Historical population
| Census | Pop. | Note | %± |
| 1990 | 196 |  | — |
| 2000 | 223 |  | 13.8% |
| 2010 | 247 |  | 10.8% |
| 2020 | 457 |  | 85.0% |
U.S. Decennial Census

===2020 census===

As of the 2020 census, Johnson had a population of 457. The median age was 40.8 years. 20.8% of residents were under the age of 18 and 17.3% of residents were 65 years of age or older. For every 100 females there were 120.8 males, and for every 100 females age 18 and over there were 112.9 males age 18 and over.

0.0% of residents lived in urban areas, while 100.0% lived in rural areas.

There were 172 households in Johnson, of which 35.5% had children under the age of 18 living in them. Of all households, 62.8% were married-couple households, 20.3% were households with a male householder and no spouse or partner present, and 12.2% were households with a female householder and no spouse or partner present. About 16.8% of all households were made up of individuals and 9.3% had someone living alone who was 65 years of age or older.

There were 186 housing units, of which 7.5% were vacant. The homeowner vacancy rate was 2.0% and the rental vacancy rate was 10.7%.
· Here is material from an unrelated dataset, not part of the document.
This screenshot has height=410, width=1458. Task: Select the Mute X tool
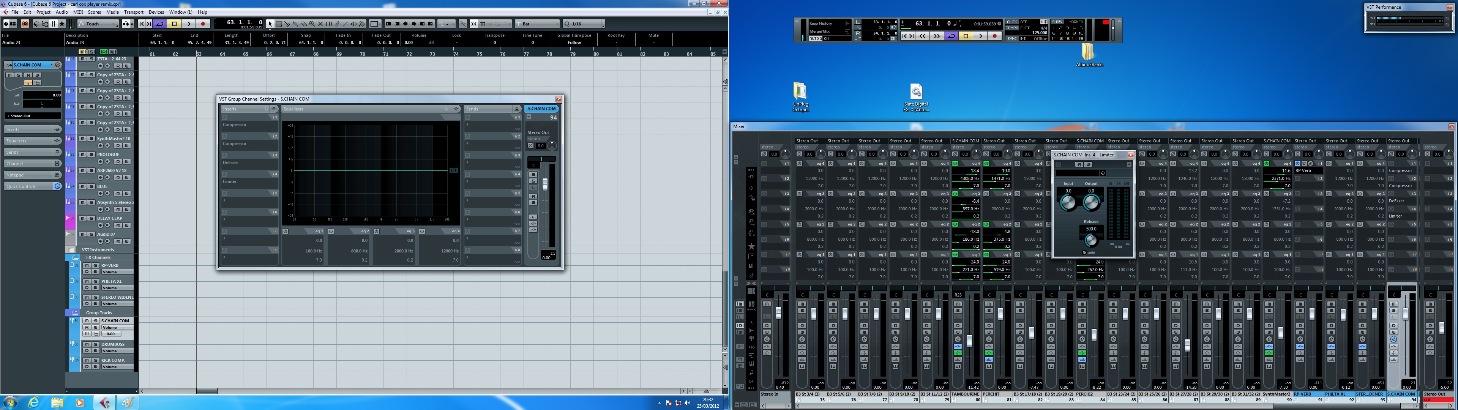coord(320,24)
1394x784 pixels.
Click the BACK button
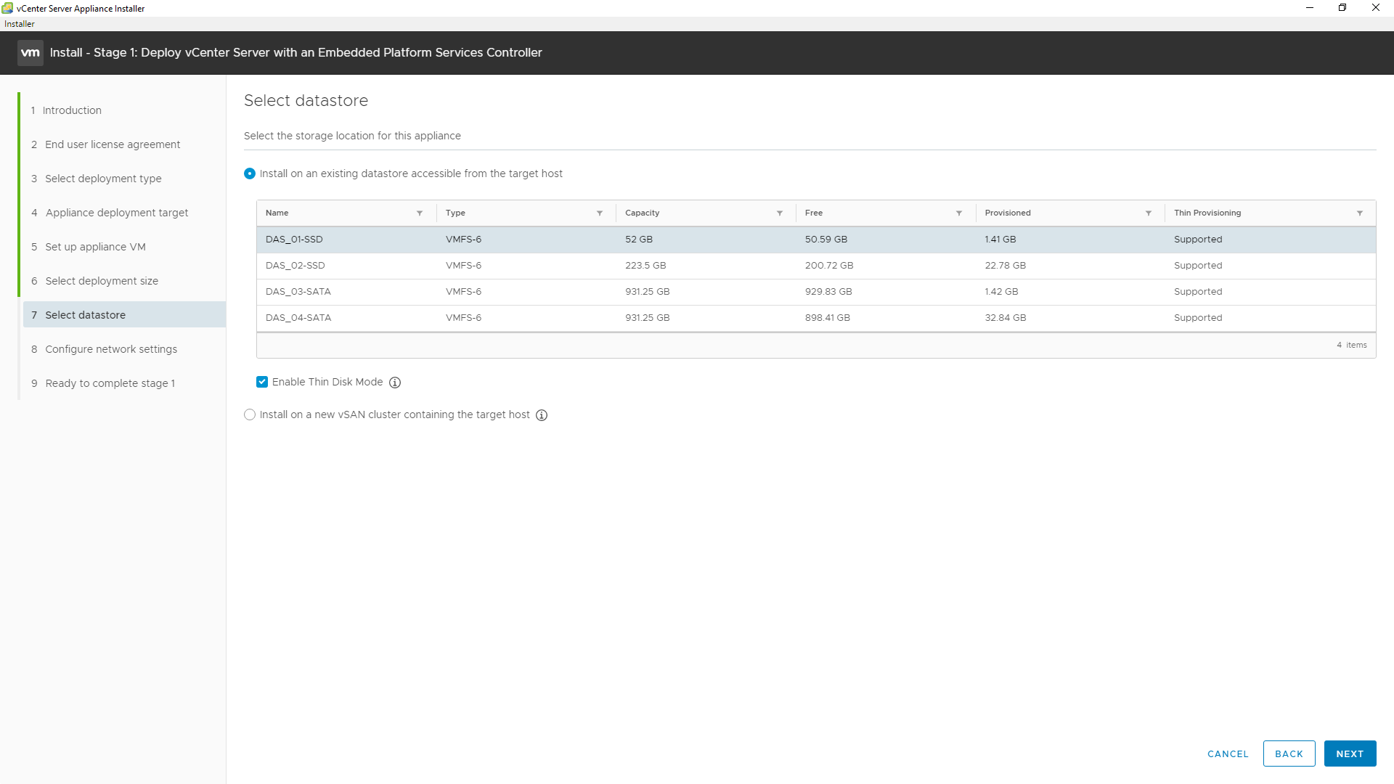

Racial composition as of the 2020 census
| Race | Number | Percent |
|---|---|---|
| White | 335 | 73.3% |
| Black or African American | 4 | 0.9% |
| American Indian and Alaska Native | 69 | 15.1% |
| Asian | 1 | 0.2% |
| Native Hawaiian and Other Pacific Islander | 0 | 0.0% |
| Some other race | 3 | 0.7% |
| Two or more races | 45 | 9.8% |
| Hispanic or Latino (of any race) | 23 | 5.0% |

===2000 census===

As of the 2000 census, the population density was 56.5 PD/sqmi.

The median income for a household in the town was $29,464, and the median income for a family was $30,893. Males had a median income of $29,844 versus $25,417 for females. The per capita income for the town was $15,305. About 9.9% of families and 9.2% of the population were below the poverty line, including 11.1% of those under the age of eighteen and none of those 65 or over.
==Education==
It is in the North Rock Creek Public School school district.